Using T-Cell Clonality to Predict and Broaden Which Patients Will Respond to Checkpoint Blockade

Matt Coffey recently spoke about “the power of the biomarker” at the Annual General Meeting on May 2, 2019. Listen to the full webcast, and read an excerpt from his discussion here:

“Developing a biomarker eliminates the patients at baseline who aren’t going to derive benefit from treatment, resulting in a much smaller study that’s more likely to succeed. We can exclude patients who we know won’t benefit, never having enroll them. And this is the power of the biomarker: It allows us to immediately understand and recognize who’s going to respond to our treatment.

We’ve been examining T cell clonality as a predictive biomarker for a patient’s response to pelareorep in combination with checkpoint blockade. In our bodies, we have thousands and thousands of T cells—immune cells that linger, so that the next time you become sick, you have a faster response. T cells can also recognize tumors, some of which are clones: they know what the tumor once looked like, but through exhaustion, are no longer working properly. Treatment with checkpoint blockade causes these T-cell clone numbers to expand, driving a larger and larger population that can fight the tumor and retrain them to target disease.

But there is a problem: checkpoint blockade only works in one in five patients. If you don’t have this preexisting T-cell clone that recognizes the tumor, the blockade can’t—and won’t—do anything in patients.

Here’s where pelareorep comes in: The viruses are capable of fixing this problem. When you combine an oncolytic virus and the checkpoint blockade, you start to get the amplification of memory cells and CD8+ killer T cells. This destruction of the tumor will result in thousands of new T cells that can then activate against the tumor cells themselves. Thus, the combination causes event greater enhanced clonality, because it allows you to have both your preexisting T-cell clones, as well as an entirely new clone army to better target the disease.

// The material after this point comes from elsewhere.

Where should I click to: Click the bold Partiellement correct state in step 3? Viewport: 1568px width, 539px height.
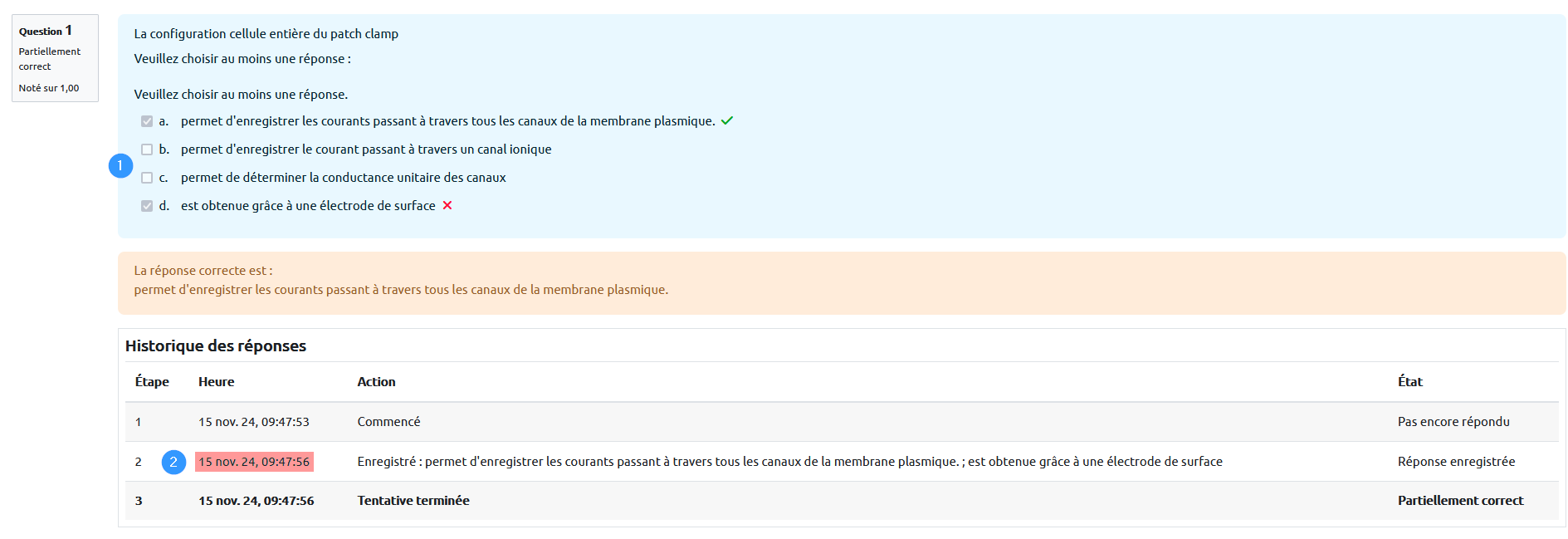[x=1460, y=501]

In adding a virus to checkpoint blockade therapy, it allows us to reach a much broader patient population, because it doesn’t matter if these patients don’t have the existing T-cell clones at baseline—the virus makes them. It primes the immune system to work better, allowing it to make this enhanced T-cell clone army irrespective of the fact if the patient had them beforehand. These thousands of new clones—both expanded and brand new—are able to target and destruct the tumor.”